29. The device as claimed in claim 5, wherein the bags are produced by injection-blow molding or extrusion-blow molding a material chosen from the group consisting of a polyethylene, a polypropylene, a polyamide, and an ethylene/vinyl alcohol (EVOH) copolymer.

30. The device as claimed in claim 6, wherein the bags are produced by injection-blow molding or extrusion-blow molding a material chosen from the group consisting of a polyethylene, a polypropylene, a polyamide, and an ethylene/vinyl alcohol (EVOH) copolymer.

31. The device as claimed in claim 2, wherein the bags are produced by welding a plastic or metal film or a multilayer metal/plastic complex on a support forming the neck of the bag.

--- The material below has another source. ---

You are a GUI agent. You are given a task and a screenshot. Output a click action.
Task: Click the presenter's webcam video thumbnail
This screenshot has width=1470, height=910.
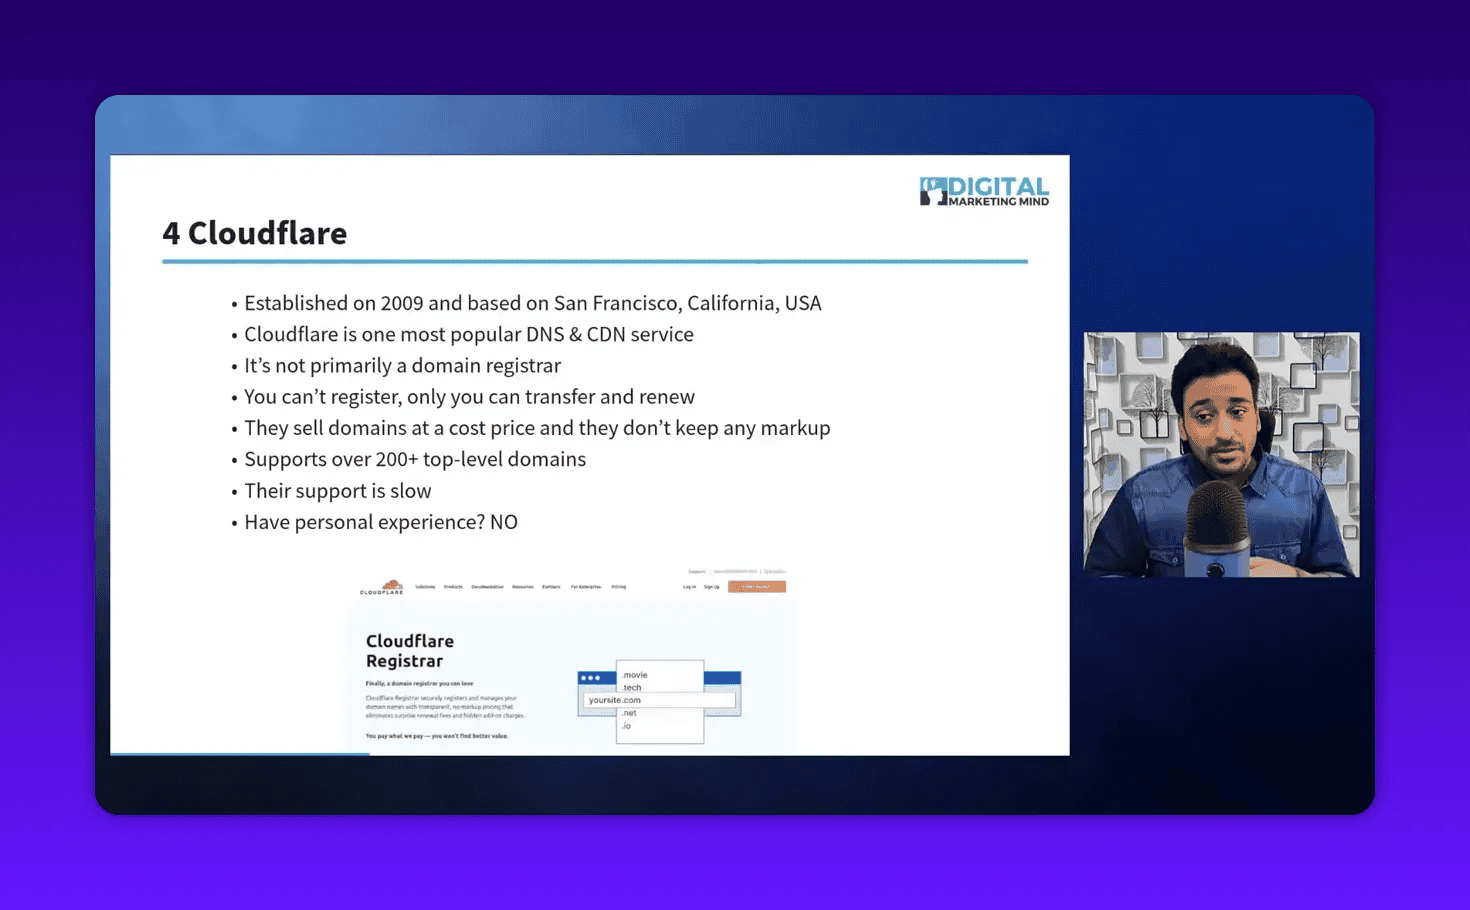pos(1220,453)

32. The device as claimed in claim 3, wherein the bags are produced by welding a plastic or metal film or a multilayer metal/plastic complex on a support forming the neck of the bag.

33. The device as claimed in claim 4, wherein the bags are produced by welding a plastic or metal film or a multilayer metal/plastic complex on a support forming the neck of the bag.

34. The device as claimed in claim 5, wherein the bags are produced by welding a plastic or metal film or a multilayer metal/plastic complex on a support forming the neck of the bag.

35. The device as claimed in claim 5, wherein the bags are produced by welding a plastic or metal film or a multilayer metal/plastic complex on a support forming the neck of the bag.

36. The device as claimed in claim 2, wherein the bags have different volumes.

37. The device as claimed in claim 3, wherein the bags have different volumes.

38. The device as claimed in claim 4, wherein the bags have different volumes.

39. The device as claimed in claim 6, wherein the bags have different volumes.

40. The device as claimed in claim 16, wherein the bags have different volumes.